* _Stated exercise_: Put the data lines from the one containing "The height and width of the screenshot is (588, 787)." through the one containing "1217x464 pixels. [137, 13]" into a Markdown table with two columns, Row and Line, numbering the rows and skipping blank lines.

* Begin Working data *

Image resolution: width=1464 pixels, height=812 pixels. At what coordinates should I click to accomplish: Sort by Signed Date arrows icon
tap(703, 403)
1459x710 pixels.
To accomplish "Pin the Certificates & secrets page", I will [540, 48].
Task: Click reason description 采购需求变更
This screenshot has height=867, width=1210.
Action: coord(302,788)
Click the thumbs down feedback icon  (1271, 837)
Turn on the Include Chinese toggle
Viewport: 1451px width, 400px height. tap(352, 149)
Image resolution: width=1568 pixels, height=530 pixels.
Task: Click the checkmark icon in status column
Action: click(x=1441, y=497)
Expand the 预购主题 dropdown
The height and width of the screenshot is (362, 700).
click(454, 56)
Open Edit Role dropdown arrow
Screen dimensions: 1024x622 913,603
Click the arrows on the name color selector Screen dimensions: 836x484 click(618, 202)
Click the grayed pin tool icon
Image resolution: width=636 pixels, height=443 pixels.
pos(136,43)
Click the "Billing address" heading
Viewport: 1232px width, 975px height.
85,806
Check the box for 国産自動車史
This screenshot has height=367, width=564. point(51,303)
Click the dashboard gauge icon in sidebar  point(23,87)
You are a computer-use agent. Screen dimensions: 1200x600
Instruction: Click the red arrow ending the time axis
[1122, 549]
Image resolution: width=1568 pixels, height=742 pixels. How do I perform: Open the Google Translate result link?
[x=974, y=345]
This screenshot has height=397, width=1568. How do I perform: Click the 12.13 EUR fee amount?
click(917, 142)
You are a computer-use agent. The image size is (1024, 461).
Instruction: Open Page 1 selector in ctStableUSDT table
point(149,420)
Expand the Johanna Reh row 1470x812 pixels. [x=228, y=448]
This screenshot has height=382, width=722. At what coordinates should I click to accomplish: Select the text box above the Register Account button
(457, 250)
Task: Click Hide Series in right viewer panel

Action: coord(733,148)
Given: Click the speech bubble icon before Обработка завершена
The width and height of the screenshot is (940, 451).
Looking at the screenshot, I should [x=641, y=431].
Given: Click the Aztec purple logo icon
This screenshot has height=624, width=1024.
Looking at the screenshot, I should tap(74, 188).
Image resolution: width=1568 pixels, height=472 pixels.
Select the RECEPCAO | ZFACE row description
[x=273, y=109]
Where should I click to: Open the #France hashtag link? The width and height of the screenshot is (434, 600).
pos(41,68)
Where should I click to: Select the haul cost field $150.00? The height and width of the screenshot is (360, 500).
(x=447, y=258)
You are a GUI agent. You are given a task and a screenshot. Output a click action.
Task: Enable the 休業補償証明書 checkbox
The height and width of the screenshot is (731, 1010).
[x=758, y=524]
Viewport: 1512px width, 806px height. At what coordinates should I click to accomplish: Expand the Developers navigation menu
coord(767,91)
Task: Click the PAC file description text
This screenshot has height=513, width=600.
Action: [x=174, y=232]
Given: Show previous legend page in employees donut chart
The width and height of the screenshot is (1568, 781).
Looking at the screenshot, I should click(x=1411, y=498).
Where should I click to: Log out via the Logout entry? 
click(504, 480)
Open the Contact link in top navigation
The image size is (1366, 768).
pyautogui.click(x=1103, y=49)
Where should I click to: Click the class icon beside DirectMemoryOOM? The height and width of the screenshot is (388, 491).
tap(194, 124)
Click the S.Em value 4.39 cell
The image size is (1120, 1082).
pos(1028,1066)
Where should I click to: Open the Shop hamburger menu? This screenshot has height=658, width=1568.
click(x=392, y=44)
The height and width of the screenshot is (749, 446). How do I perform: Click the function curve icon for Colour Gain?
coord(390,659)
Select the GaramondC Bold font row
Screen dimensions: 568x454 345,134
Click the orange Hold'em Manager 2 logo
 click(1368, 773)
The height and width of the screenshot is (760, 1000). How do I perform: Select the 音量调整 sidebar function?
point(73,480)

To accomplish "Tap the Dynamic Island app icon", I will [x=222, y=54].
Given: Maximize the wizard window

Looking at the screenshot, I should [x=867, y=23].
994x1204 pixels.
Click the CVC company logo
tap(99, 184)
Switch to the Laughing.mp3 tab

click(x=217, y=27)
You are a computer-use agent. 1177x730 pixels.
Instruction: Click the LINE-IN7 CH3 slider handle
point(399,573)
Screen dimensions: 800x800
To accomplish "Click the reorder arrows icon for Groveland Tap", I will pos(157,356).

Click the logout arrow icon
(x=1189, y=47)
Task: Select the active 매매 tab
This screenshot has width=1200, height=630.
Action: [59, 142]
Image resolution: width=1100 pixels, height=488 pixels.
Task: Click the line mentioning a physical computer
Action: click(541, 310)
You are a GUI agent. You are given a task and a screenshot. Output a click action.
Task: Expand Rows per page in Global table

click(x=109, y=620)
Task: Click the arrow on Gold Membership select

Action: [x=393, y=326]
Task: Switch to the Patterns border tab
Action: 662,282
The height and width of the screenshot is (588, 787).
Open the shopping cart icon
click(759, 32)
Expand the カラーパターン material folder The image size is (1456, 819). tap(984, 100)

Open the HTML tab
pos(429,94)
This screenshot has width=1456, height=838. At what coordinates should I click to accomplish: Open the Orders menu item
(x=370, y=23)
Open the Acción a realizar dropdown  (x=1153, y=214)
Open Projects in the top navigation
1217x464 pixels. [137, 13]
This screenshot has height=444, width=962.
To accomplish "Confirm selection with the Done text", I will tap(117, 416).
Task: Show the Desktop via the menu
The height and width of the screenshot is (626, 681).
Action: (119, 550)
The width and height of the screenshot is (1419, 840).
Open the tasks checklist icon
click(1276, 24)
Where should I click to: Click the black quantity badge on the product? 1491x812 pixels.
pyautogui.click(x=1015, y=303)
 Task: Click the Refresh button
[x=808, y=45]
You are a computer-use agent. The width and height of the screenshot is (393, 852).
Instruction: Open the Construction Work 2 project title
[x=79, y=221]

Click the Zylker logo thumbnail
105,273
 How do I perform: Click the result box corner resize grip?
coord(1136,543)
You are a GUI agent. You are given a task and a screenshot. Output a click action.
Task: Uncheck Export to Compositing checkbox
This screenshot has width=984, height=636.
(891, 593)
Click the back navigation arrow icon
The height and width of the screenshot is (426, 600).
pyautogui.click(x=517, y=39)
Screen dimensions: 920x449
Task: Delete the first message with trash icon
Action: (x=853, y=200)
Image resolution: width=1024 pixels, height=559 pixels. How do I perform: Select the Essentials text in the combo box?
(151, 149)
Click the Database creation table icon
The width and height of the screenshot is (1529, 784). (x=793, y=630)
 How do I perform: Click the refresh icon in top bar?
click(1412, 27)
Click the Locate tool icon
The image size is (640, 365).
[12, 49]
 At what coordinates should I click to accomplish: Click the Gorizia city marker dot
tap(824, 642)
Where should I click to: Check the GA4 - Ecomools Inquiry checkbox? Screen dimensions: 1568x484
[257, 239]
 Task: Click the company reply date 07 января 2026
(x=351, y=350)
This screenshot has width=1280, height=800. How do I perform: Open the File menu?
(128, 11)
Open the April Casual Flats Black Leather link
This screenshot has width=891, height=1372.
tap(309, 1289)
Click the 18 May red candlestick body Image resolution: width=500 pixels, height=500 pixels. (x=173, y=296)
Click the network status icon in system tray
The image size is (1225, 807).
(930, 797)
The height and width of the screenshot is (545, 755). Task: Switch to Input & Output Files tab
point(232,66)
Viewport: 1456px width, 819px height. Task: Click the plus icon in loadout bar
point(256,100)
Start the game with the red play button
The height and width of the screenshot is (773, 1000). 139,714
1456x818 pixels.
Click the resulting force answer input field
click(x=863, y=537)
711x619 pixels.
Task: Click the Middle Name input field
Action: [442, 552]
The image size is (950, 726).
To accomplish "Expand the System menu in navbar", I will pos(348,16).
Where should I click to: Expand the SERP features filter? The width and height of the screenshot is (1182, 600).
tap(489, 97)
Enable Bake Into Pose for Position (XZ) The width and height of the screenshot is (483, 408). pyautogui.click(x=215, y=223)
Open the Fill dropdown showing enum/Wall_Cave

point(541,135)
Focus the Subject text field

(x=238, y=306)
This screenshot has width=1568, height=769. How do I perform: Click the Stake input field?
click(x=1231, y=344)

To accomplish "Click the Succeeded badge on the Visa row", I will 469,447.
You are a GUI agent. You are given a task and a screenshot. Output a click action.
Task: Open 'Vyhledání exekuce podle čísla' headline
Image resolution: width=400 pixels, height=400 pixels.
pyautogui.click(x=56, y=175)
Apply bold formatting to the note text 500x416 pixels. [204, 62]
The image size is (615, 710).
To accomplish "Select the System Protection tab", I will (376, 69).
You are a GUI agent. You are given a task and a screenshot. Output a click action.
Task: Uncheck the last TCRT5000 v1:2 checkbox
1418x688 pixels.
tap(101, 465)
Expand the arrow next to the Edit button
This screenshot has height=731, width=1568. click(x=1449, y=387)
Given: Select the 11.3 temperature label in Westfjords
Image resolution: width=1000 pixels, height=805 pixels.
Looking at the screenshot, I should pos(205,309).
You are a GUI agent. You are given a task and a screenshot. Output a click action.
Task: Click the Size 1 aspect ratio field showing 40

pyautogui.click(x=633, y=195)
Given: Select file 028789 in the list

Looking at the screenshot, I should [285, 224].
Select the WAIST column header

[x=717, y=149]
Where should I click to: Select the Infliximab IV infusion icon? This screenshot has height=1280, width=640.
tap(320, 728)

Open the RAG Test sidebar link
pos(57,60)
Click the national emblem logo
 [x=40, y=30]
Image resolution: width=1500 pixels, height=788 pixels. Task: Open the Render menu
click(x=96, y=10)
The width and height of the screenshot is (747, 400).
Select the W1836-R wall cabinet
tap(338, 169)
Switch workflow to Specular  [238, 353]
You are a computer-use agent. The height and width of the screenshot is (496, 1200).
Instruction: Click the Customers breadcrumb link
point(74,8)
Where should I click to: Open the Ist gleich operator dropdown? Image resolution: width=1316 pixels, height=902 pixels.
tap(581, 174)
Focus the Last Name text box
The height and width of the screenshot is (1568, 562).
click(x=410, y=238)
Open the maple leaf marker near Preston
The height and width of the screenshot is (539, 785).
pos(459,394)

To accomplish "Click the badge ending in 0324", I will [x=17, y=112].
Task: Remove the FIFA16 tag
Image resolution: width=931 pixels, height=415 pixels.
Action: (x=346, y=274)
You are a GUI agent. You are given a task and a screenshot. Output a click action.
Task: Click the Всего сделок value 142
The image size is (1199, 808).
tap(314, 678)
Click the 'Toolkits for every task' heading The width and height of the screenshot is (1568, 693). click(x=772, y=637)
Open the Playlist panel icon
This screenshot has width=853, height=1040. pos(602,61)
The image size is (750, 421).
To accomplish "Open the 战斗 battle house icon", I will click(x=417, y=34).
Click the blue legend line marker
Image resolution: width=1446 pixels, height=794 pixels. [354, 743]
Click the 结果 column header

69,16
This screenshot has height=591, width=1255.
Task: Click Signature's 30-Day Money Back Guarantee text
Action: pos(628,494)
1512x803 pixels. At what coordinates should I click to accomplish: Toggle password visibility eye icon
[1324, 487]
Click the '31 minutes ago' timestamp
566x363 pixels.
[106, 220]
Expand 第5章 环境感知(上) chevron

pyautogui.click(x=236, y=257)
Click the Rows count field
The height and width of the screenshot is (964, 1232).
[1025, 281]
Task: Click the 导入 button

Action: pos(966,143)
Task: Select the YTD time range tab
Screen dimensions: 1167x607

* End Working data *

* _Full answer_:
| Row | Line |
|---|---|
| 1 | The height and width of the screenshot is (588, 787). |
| 2 | Open the shopping cart icon |
| 3 | click(759, 32) |
| 4 | Expand the カラーパターン material folder The image size is (1456, 819). tap(984, 100) |
| 5 | Open the HTML tab |
| 6 | pos(429,94) |
| 7 | This screenshot has width=1456, height=838. At what coordinates should I click to accomplish: Open the Orders menu item |
| 8 | (x=370, y=23) |
| 9 | Open the Acción a realizar dropdown  (x=1153, y=214) |
| 10 | Open Projects in the top navigation |
| 11 | 1217x464 pixels. [137, 13] |